А где Зверь, пытался оглянуться Марк и не мог, где же Зверь, он что-то невнятное в жизни своей слыхал про него, вроде у него сто копыт, дюжина рогов и семь голов, семь зубастых пастей, на нем кто-то сидит, отсюда уже не рассмотреть, кто, вот это знатное чудовище, оно больше на дьявола похоже, что ни говори. Не было нигде Зверя; ни даже тени его. Молчала ночная комната. Нежно, медленно ходили призраки его сестер за диваном, за шкафами, в плавном танце поднимались и опускались тонкие мертвые руки. Нет! бессмертные!

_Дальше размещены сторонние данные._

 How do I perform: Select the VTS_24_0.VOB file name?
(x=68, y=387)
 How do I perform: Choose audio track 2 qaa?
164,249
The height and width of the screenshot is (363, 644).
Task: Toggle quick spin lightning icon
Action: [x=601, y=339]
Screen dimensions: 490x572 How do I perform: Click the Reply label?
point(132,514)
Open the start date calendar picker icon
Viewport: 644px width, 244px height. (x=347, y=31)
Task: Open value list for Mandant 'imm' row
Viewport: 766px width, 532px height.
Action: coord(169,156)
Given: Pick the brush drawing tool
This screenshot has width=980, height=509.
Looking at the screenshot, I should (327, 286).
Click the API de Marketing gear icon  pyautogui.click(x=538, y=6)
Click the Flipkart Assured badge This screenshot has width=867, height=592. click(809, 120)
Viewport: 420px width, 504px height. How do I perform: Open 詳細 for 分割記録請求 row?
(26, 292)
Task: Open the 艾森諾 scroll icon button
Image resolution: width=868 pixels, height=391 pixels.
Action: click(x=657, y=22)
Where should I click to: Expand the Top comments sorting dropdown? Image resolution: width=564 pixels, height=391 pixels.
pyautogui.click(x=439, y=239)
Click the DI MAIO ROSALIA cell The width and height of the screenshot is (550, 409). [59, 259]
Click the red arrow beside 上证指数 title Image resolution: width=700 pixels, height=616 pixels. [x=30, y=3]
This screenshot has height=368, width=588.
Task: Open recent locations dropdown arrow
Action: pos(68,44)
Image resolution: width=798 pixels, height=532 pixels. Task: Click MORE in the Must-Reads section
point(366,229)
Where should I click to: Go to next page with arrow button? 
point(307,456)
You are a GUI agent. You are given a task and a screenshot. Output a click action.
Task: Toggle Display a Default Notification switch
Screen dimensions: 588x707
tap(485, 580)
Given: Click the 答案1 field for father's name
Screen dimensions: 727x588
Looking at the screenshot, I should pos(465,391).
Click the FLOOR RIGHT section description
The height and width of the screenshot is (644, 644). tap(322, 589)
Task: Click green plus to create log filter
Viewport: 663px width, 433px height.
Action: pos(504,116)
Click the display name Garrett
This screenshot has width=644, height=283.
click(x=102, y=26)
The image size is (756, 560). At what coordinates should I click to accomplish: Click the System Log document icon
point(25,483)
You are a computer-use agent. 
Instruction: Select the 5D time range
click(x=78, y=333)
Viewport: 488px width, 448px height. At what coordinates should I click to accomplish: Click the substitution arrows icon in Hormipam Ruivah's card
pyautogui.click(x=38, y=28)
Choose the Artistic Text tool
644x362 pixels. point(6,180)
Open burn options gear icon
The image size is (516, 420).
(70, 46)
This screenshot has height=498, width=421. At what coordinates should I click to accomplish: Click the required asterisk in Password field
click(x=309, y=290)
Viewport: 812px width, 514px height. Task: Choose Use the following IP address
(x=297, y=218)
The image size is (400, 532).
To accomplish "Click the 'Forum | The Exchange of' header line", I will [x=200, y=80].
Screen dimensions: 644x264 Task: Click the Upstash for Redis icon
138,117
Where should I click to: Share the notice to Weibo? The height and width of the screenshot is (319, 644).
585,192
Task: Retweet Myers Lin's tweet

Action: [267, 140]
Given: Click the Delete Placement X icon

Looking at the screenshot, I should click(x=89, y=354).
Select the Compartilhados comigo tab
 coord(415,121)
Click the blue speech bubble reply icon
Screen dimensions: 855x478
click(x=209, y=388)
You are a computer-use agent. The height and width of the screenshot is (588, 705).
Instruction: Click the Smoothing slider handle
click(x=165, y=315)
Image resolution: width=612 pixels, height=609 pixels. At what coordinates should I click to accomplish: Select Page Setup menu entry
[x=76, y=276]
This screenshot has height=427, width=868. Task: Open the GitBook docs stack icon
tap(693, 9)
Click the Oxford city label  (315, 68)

Все дышало бессмертием, и этот стол, укрытый золотой парчой, полный яств, и этот мужик, он жадно доедал людскую пищу, и этот хитрый, донельзя усталый от людей, надменный царь, вот он наконец схватил за горло медный сосуд, поднес ко рту и отхлебнул большой глоток, и рот рукавом утер, и оцарапал губы жесткой парчой, и в комнате густо и пряно запахло пустынным вином.

Тюрбан, дьявол сидит за столом в восточном наряде, значит ли это, что воскрес Восток? И воскрес жирный Мансур, и воскрес тот кудрявый седой ливиец, прилюдно истыканный ножами и штыками? И воскресла бедная Дина? Ведь она от смерти спасла его. А сама умерла. Дьявол, разве не ты подослал ко мне на ночной морозной улице танцующую елку с восточным золотым лицом в темных колючих ветвях? Она станцевала мне посреди улицы мой единственный праздник. Как жаль, что я сам не сплясал вокруг нее! Не пошел одиноким хороводом! Нет, такое мог сделать только Бог! Чей Бог? Какой страны, какого мира?

А я кто, спрашивал он себя, я-то сам какой страны, какого мира?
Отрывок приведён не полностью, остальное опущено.